PAGE TEXT:
──────────

Barley Market Report: Policy Uncertainty Creates Market Uncertainty for Saskatchewan Producers
Most crop markets have returned to more normal price ranges after the extreme spikes in recent years in response to a series of highly unusual events in succession (COVID, the severe prairie drought in 2021, and invasion of Ukraine). This reflects supply and demand moving to levels that are reasonably balanced, and where in many cases stocks could be considered adequate, but not heavy.
This type of environment often lends itself to values trading in a range, where price breaks find support as end users look to get coverage, while rallies eventually stall out as it spurs farmer selling and buyers pull back. In some ways, this kind of backdrop might almost be described as being a bit ‘boring’.
However, markets will be anything but boring through the balance of the 2024/25 marketing year as supply uncertainty has been replaced with a high degree of government policy uncertainty. In particular, the policies of the new Trump Administration in the US could have a huge impact on Canadian crop prices.

──────────

DATA SEGMENT:
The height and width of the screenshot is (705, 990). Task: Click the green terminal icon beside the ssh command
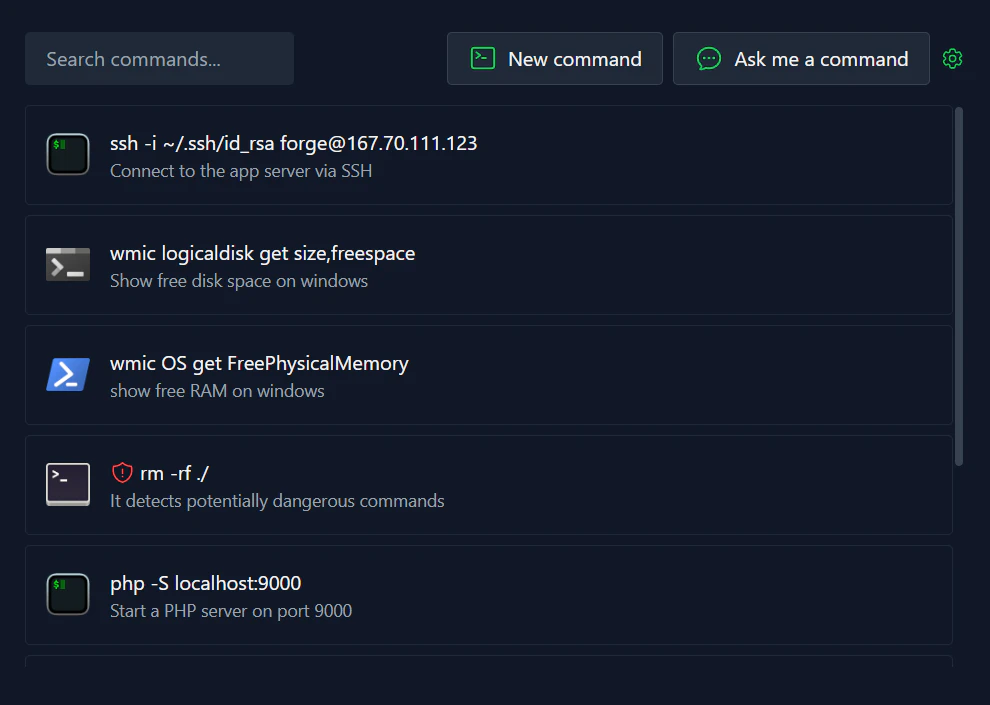[x=67, y=154]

──────────

WORK REQUEST:
Continue the barley market report for Saskatchewan producers from where it stops.

TASK RESULT:
While it’s unknow what exactly will unfold, it looks like Canada could be facing import tariffs on products moving into the US. Crops that are most vulnerable are those where a large portion of exports go to the US. In this sense, barley is less directly exposed than some other as the US has only been around 10 – 15% of Canadian shipments in recent years, and less than 3% of total demand. Even so, reduced movement to the US would have a negative effect on barley prices.
There could be indirect effects for barley as well. For example, most oat exports go to the US. If those volumes slow significantly, it could result in additional feed grain supplies in western Canada. When considering lower barley shipments as well, prices could face pressure. At the same time, if fewer trucks are exporting Canadian grain into the US, this could make the logistics of bringing US corn back more challenging. When combined with a weaker Canadian dollar, imported US corn becomes more expensive, which is supportive for domestic feed barley prices. How the cattle and hog industries are affected could impact western Canadian feed grain consumption. The net effect of these various dynamics is hard to predict.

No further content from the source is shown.